◆ **Supplied text**
AI-Assisted Definition of Non-Functional Requirements for Commerce Platforms
From use case: AI-Assisted Definition of Non-Functional Requirements for Commerce Platforms
A peer-reviewed study published in March 2025 by researchers at the Rochester Institute of Technology provides the most rigorous evaluation of AI-generated NFRs to date. The research team developed a framework using eight large language models to derive quality-driven NFRs from 34 functional requirements drawn from a dataset of 3,964 specifications. The LLMs generated 1,593 NFRs based on the ISO/IEC 25010:2023 standard. Ten industry software quality evaluators assessed a stratified sample and recorded median validity and applicability scores of 5.0 out of 5.0, with mean scores of 4.63 and 4.59 respectively. The attribute classification accuracy reached 80.4%, with only 11.3% complete mismatches, demonstrating that LLMs can automate NFR elicitation in over 80% of cases while reducing manual effort.

◆ **What this task involves**
Extend the passage on AI-generated non-functional requirements for commerce platforms, starting after its final sentence.

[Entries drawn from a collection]
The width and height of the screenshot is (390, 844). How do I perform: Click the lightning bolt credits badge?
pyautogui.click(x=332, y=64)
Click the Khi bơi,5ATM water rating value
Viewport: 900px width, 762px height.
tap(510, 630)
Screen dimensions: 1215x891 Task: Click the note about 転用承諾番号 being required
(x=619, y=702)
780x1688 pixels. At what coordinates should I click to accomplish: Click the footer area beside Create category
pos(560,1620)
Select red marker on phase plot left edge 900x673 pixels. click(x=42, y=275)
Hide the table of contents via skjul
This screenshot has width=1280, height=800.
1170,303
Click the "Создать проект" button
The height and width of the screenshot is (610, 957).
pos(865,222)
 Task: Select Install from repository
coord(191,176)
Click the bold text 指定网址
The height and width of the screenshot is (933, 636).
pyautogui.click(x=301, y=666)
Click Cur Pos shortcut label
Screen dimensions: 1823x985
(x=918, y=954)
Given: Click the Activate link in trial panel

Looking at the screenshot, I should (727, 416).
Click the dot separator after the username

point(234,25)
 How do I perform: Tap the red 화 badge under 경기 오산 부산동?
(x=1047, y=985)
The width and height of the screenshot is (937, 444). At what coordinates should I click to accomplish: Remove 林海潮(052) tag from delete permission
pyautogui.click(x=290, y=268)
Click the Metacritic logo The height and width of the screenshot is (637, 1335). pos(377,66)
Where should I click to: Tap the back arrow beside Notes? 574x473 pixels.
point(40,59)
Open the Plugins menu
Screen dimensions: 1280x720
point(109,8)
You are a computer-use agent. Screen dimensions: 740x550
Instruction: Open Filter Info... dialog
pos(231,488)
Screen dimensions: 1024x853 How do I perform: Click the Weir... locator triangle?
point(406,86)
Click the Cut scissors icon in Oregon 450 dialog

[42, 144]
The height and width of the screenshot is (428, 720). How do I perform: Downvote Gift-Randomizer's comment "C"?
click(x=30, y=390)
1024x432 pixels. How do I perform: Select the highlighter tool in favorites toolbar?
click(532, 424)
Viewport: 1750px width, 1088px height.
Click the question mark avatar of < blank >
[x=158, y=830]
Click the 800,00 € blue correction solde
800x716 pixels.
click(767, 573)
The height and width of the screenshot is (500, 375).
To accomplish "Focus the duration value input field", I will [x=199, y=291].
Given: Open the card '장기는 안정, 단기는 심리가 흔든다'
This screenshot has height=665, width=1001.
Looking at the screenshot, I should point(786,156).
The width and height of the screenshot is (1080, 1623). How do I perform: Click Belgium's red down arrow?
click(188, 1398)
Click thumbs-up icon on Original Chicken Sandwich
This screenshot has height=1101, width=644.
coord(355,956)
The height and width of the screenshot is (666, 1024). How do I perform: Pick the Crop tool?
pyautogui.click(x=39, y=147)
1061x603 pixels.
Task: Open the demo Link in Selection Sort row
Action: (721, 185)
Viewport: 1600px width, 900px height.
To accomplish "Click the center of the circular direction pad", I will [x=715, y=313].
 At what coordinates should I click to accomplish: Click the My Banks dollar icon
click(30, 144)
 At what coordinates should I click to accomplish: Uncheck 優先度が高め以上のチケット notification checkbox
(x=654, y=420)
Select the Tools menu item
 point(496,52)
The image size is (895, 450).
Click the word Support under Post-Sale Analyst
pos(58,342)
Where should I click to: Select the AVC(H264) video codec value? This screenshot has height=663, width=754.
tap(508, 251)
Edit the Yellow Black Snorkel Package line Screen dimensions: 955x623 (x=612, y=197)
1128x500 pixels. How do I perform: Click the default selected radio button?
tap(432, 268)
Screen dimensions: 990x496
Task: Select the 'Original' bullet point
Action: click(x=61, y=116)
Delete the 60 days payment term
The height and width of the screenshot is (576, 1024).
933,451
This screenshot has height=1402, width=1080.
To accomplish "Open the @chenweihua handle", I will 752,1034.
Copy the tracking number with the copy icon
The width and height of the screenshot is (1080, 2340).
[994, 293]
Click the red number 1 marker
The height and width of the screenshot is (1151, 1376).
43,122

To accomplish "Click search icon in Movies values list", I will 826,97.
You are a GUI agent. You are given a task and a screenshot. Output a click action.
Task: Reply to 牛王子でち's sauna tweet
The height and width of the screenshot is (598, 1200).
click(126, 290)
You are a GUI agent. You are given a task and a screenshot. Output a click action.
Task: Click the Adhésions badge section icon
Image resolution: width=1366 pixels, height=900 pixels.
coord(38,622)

◆ **Output below**
In an industrial context, a case study at the German technology firm Bosch evaluated IBM's Requirements Quality Assistant against manual expert review for automotive requirements specifications. The tool completed analysis of full requirements sets and documented findings within the requirements management system in a fraction of the time required for manual inspection, which typically takes approximately one week for a formal review. However, the study found that the tool's syntactical checks, based on INCOSE guidelines, did not fully address the semantic quality criteria that Bosch engineers prioritized, including completeness and consistency of content. The researchers recommended that tool vendors integrate semantic checks alongside syntactical analysis to increase practical utility in domain-specific contexts.